Absolut! Und da reden wir nicht nur von abhängigen Mädchen und Jungen. Unser Team, zu dem inzwischen 75 Mitarbeiter gehören, beschäftigt sich ja auch mit der Betreuung von suchtkranken Erwachsenen. Da es sich in diesen Fällen um Mütter und Väter handelt, stehen für uns natürlich die Kinder im Vordergrund. Ihr seelisches und körperliches Wohl ist es, nachdem wir unsere Tätigkeit ausrichten. Auch bei dieser Klientel ist in den letzten Jahren eindeutig ein Zuwachs zu verzeichnen. Und da reden wir nicht nur über sozial benachteiligte und einkommensschwache Familien. Bei uns sucht der gut situierte Unternehmer genauso Rat wie der Jurist oder Lehrer, der plötzlich erkennen muss, dass sein Kind ein Problem hat. Heranwachsende, die mit zwölf, 13 Jahren vielleicht das erste Mal mit Alkohol oder Drogen zu tun hatten. Und deren häusliches Umfeld, die Akzeptanz in der Schule oder Ausbildungsstätte, kurzum ihre gesamte Biografie, darüber entscheidet, ob es bei einer einmaligen Erfahrung aus Neugierde bleibt.

Wenn es das nicht tut und mehr daraus wird, kommen Sie ins Spiel. Viele Familien fühlen sich jedoch gerade dann von der Gesellschaft im Stich gelassen. Ist dieser Vorwurf berechtigt?

Als wir uns schon einmal vor gut drei Jahren über dieses Thema unterhalten haben, hätte ich diese Frage fast mit Ja beantwortet. Inzwischen hat sich aber in Dresden und dem Landkreis Meißen viel getan. Natürlich ist von allem, was es zur Behandlung braucht – also Sozialarbeiter, Beratungsstellen, Therapeuten und nicht zuletzt Mitarbeiter in den Jugendämtern – noch nicht ausreichend vorhanden. Das liegt einfach daran, dass der Bedarf an Prävention und Hilfe viel größer ist, als teilweise angenommen. Aber die Menschen sind sensibilisierter, das Zusammenspiel zwischen Behörden klappt besser. Schulleiter in Großenhain, Riesa, Radebeul oder anderswo werden mittlerweile viel häufiger auf diese Thematik gestoßen. Und tatsächlich können Pädagogen ja auch viel bewirken, indem sie sich der Problematik offensiv stellen. Wenn das nämlich nicht der Fall ist, wird verhindert, dass den Jugendlichen durch das Elternhaus und professionelle Kräfte geholfen werden kann.

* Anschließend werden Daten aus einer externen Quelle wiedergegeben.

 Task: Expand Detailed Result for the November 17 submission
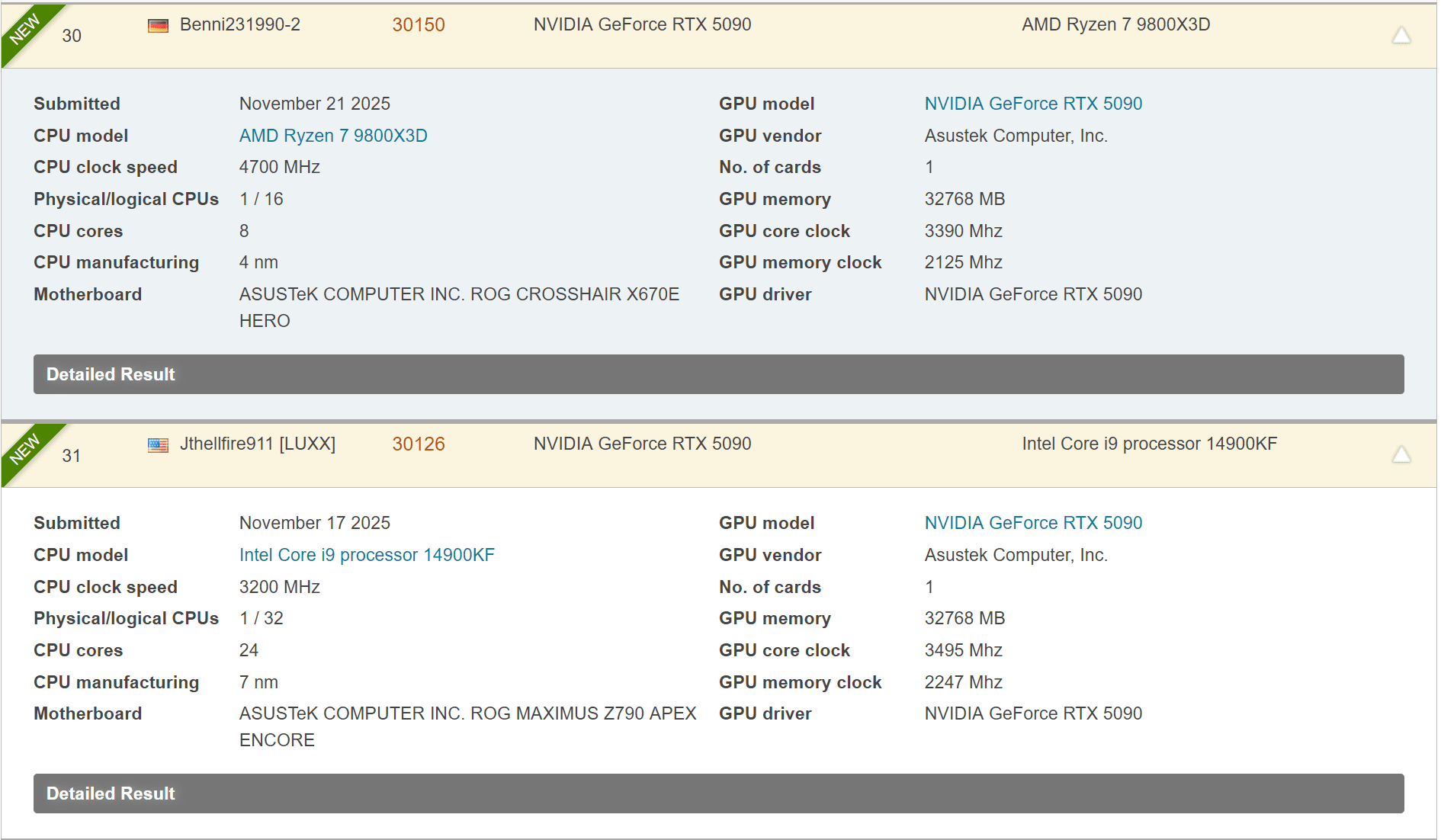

Hat sich dadurch auch Ihre eigene Arbeit verändert?

Natürlich, wir lernen ständig dazu. Beispielsweise haben wir in Dallwitz unser Therapiekonzept umgestellt. So verbleiben die Mädchen und Jungen in den ersten zehn Tagen ihres Aufenthalts bei uns in der Wohngemeinschaft. Danach fährt ein Betreuer mit dem Betroffenen in eine Unterkunft nach Rehefeld und hat somit Gelegenheit, allein mit ihm persönliche Dinge zu besprechen. Das hat sich sehr gut bewährt. Der Jugendliche kann aufarbeiten, was von ihm erwartet wird und bestimmte Befindlichkeiten vertrauensvoll mitteilen.

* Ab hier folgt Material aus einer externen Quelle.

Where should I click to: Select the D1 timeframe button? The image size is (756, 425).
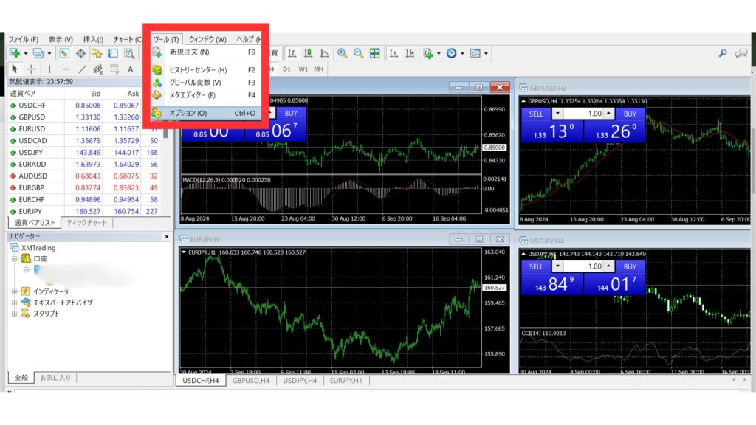pos(286,69)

Herr Mann, ernüchterndes Fazit unseres Gesprächs ist also, es werden immer mehr, statt weniger, die erkranken. Worin sehen Sie die Ursache dafür?

Das lässt sich leider nicht pauschal sagen. Wenn wir eine konkrete Antwort darauf hätten, könnten wir Erkrankungen wie die unseres jetzt vermissten Philipp besser verhindern. Aber natürlich haben Sie recht, es gibt schon bestimmte Faktoren. So sind die Lebensverhältnisse natürlich entscheidend, in denen Kinder aufwachsen. All jene Mädchen und Jungen, die eine schwierige Kindheit durchmachen mussten, haben nach unseren Beobachtungen große Probleme, sich gesellschaftlich zu etablieren. Wer dagegen bis zum sechsten Lebensjahr einen gut strukturierten Tagesablauf erlebt hat, keine Trennungen durchmachen musste und vor allem Verlässlichkeit erfahren konnte, kann gut gerüstet sein. Hilfreich ist es sicherlich auch, wenn Eltern sich als verlässliche Begleiter mit Stärken und Schwächen zeigen. Wenn es uns gelingt, mit ihnen im Gespräch zu bleiben, dann ist schon viel gewonnen.